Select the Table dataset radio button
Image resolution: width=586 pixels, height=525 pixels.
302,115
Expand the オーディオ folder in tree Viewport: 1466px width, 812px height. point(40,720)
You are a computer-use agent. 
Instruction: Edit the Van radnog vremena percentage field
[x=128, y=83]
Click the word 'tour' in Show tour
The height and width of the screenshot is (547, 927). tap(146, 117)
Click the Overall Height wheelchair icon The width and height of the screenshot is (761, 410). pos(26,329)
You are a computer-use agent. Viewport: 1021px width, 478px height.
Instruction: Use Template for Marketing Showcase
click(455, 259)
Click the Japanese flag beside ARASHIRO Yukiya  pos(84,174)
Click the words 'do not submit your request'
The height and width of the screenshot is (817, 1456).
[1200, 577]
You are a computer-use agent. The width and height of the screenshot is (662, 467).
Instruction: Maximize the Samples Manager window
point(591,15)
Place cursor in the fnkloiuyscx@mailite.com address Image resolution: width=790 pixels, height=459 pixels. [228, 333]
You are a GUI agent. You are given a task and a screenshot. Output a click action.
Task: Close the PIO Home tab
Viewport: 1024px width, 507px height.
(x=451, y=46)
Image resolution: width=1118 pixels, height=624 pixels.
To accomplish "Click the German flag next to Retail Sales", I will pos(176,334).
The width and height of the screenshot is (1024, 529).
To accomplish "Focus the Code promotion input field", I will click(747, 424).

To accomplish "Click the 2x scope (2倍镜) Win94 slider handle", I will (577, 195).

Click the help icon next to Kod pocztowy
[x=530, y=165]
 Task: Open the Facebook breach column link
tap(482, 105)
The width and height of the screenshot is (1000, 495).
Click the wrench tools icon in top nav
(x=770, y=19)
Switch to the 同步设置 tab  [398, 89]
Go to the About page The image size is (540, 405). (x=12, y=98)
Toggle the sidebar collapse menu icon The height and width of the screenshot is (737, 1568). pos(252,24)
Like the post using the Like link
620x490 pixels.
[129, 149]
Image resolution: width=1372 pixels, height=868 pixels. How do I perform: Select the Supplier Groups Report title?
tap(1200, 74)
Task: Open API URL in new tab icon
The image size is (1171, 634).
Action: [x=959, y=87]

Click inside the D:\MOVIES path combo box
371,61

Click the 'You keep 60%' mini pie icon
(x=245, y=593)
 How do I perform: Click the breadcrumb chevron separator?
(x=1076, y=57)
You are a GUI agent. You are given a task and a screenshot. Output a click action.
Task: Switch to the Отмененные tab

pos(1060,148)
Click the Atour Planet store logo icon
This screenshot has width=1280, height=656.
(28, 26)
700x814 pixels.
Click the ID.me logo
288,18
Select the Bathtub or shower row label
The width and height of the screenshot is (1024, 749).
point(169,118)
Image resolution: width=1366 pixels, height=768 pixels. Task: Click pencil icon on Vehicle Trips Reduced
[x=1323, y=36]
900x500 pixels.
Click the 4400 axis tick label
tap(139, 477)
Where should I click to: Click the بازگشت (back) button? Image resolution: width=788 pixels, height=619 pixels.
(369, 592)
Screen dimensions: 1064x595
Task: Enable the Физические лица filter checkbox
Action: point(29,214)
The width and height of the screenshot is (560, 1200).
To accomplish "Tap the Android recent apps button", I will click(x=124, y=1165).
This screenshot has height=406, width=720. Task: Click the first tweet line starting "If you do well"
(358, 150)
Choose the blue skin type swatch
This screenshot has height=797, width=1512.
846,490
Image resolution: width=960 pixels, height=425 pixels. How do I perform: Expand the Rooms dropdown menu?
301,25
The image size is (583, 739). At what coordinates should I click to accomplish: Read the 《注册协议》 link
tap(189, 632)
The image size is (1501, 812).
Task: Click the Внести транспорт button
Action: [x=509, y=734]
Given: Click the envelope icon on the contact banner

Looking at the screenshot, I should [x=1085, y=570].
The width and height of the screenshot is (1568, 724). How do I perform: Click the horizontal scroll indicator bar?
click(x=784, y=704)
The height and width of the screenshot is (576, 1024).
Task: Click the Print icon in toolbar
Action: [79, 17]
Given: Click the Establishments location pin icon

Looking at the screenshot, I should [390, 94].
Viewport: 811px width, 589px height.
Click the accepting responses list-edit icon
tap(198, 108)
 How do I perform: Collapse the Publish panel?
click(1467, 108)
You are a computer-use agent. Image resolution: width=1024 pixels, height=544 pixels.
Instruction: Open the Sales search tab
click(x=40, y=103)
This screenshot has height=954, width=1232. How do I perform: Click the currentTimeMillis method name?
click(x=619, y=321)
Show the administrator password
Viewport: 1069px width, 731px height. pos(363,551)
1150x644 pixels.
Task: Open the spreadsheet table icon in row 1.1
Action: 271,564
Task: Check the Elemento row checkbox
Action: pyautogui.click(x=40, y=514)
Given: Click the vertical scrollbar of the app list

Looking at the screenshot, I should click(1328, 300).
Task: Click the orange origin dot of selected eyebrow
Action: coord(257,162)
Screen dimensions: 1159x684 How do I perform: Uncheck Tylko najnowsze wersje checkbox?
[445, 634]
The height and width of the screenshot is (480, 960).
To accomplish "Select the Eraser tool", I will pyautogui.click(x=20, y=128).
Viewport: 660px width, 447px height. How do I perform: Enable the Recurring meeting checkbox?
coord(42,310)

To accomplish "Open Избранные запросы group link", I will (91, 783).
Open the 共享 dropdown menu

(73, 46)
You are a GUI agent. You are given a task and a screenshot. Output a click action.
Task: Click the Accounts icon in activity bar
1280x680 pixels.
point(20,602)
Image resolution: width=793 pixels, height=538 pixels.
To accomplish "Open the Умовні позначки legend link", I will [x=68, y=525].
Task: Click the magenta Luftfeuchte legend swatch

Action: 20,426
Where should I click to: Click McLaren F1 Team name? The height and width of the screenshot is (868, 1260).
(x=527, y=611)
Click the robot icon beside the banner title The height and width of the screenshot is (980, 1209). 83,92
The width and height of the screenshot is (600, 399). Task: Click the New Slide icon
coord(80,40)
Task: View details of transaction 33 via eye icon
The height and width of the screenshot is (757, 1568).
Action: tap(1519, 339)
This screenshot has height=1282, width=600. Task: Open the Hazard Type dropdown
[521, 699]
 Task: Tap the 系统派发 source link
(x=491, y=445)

◇ ◇ ◇ ◇ ◇ ◇ ◇

### To do
Copy out each entry above with no deviation.

### Exercise output
Select the Table dataset radio button
Image resolution: width=586 pixels, height=525 pixels.
302,115
Expand the オーディオ folder in tree Viewport: 1466px width, 812px height. point(40,720)
You are a computer-use agent. 
Instruction: Edit the Van radnog vremena percentage field
[x=128, y=83]
Click the word 'tour' in Show tour
The height and width of the screenshot is (547, 927). tap(146, 117)
Click the Overall Height wheelchair icon The width and height of the screenshot is (761, 410). pos(26,329)
You are a computer-use agent. Viewport: 1021px width, 478px height.
Instruction: Use Template for Marketing Showcase
click(455, 259)
Click the Japanese flag beside ARASHIRO Yukiya  pos(84,174)
Click the words 'do not submit your request'
The height and width of the screenshot is (817, 1456).
[1200, 577]
You are a computer-use agent. The width and height of the screenshot is (662, 467).
Instruction: Maximize the Samples Manager window
point(591,15)
Place cursor in the fnkloiuyscx@mailite.com address Image resolution: width=790 pixels, height=459 pixels. [228, 333]
You are a GUI agent. You are given a task and a screenshot. Output a click action.
Task: Close the PIO Home tab
Viewport: 1024px width, 507px height.
(x=451, y=46)
Image resolution: width=1118 pixels, height=624 pixels.
To accomplish "Click the German flag next to Retail Sales", I will pos(176,334).
The width and height of the screenshot is (1024, 529).
To accomplish "Focus the Code promotion input field", I will click(747, 424).

To accomplish "Click the 2x scope (2倍镜) Win94 slider handle", I will (577, 195).

Click the help icon next to Kod pocztowy
[x=530, y=165]
 Task: Open the Facebook breach column link
tap(482, 105)
The width and height of the screenshot is (1000, 495).
Click the wrench tools icon in top nav
(x=770, y=19)
Switch to the 同步设置 tab  [398, 89]
Go to the About page The image size is (540, 405). (x=12, y=98)
Toggle the sidebar collapse menu icon The height and width of the screenshot is (737, 1568). pos(252,24)
Like the post using the Like link
620x490 pixels.
[129, 149]
Image resolution: width=1372 pixels, height=868 pixels. How do I perform: Select the Supplier Groups Report title?
tap(1200, 74)
Task: Open API URL in new tab icon
The image size is (1171, 634).
Action: [x=959, y=87]

Click inside the D:\MOVIES path combo box
371,61

Click the 'You keep 60%' mini pie icon
(x=245, y=593)
 How do I perform: Click the breadcrumb chevron separator?
(x=1076, y=57)
You are a GUI agent. You are given a task and a screenshot. Output a click action.
Task: Switch to the Отмененные tab

pos(1060,148)
Click the Atour Planet store logo icon
This screenshot has width=1280, height=656.
(28, 26)
700x814 pixels.
Click the ID.me logo
288,18
Select the Bathtub or shower row label
The width and height of the screenshot is (1024, 749).
point(169,118)
Image resolution: width=1366 pixels, height=768 pixels. Task: Click pencil icon on Vehicle Trips Reduced
[x=1323, y=36]
900x500 pixels.
Click the 4400 axis tick label
tap(139, 477)
Where should I click to: Click the بازگشت (back) button? Image resolution: width=788 pixels, height=619 pixels.
(369, 592)
Screen dimensions: 1064x595
Task: Enable the Физические лица filter checkbox
Action: point(29,214)
The width and height of the screenshot is (560, 1200).
To accomplish "Tap the Android recent apps button", I will click(x=124, y=1165).
This screenshot has height=406, width=720. Task: Click the first tweet line starting "If you do well"
(358, 150)
Choose the blue skin type swatch
This screenshot has height=797, width=1512.
846,490
Image resolution: width=960 pixels, height=425 pixels. How do I perform: Expand the Rooms dropdown menu?
301,25
The image size is (583, 739). At what coordinates should I click to accomplish: Read the 《注册协议》 link
tap(189, 632)
The image size is (1501, 812).
Task: Click the Внести транспорт button
Action: [x=509, y=734]
Given: Click the envelope icon on the contact banner

Looking at the screenshot, I should [x=1085, y=570].
The width and height of the screenshot is (1568, 724). How do I perform: Click the horizontal scroll indicator bar?
click(x=784, y=704)
The height and width of the screenshot is (576, 1024).
Task: Click the Print icon in toolbar
Action: [79, 17]
Given: Click the Establishments location pin icon

Looking at the screenshot, I should [390, 94].
Viewport: 811px width, 589px height.
Click the accepting responses list-edit icon
tap(198, 108)
 How do I perform: Collapse the Publish panel?
click(1467, 108)
You are a computer-use agent. Image resolution: width=1024 pixels, height=544 pixels.
Instruction: Open the Sales search tab
click(x=40, y=103)
This screenshot has height=954, width=1232. How do I perform: Click the currentTimeMillis method name?
click(x=619, y=321)
Show the administrator password
Viewport: 1069px width, 731px height. pos(363,551)
1150x644 pixels.
Task: Open the spreadsheet table icon in row 1.1
Action: 271,564
Task: Check the Elemento row checkbox
Action: pyautogui.click(x=40, y=514)
Given: Click the vertical scrollbar of the app list

Looking at the screenshot, I should click(1328, 300).
Task: Click the orange origin dot of selected eyebrow
Action: coord(257,162)
Screen dimensions: 1159x684 How do I perform: Uncheck Tylko najnowsze wersje checkbox?
[445, 634]
The height and width of the screenshot is (480, 960).
To accomplish "Select the Eraser tool", I will pyautogui.click(x=20, y=128).
Viewport: 660px width, 447px height. How do I perform: Enable the Recurring meeting checkbox?
coord(42,310)

To accomplish "Open Избранные запросы group link", I will (91, 783).
Open the 共享 dropdown menu

(73, 46)
You are a GUI agent. You are given a task and a screenshot. Output a click action.
Task: Click the Accounts icon in activity bar
1280x680 pixels.
point(20,602)
Image resolution: width=793 pixels, height=538 pixels.
To accomplish "Open the Умовні позначки legend link", I will [x=68, y=525].
Task: Click the magenta Luftfeuchte legend swatch

Action: 20,426
Where should I click to: Click McLaren F1 Team name? The height and width of the screenshot is (868, 1260).
(x=527, y=611)
Click the robot icon beside the banner title The height and width of the screenshot is (980, 1209). 83,92
The width and height of the screenshot is (600, 399). Task: Click the New Slide icon
coord(80,40)
Task: View details of transaction 33 via eye icon
The height and width of the screenshot is (757, 1568).
Action: tap(1519, 339)
This screenshot has height=1282, width=600. Task: Open the Hazard Type dropdown
[521, 699]
 Task: Tap the 系统派发 source link
(x=491, y=445)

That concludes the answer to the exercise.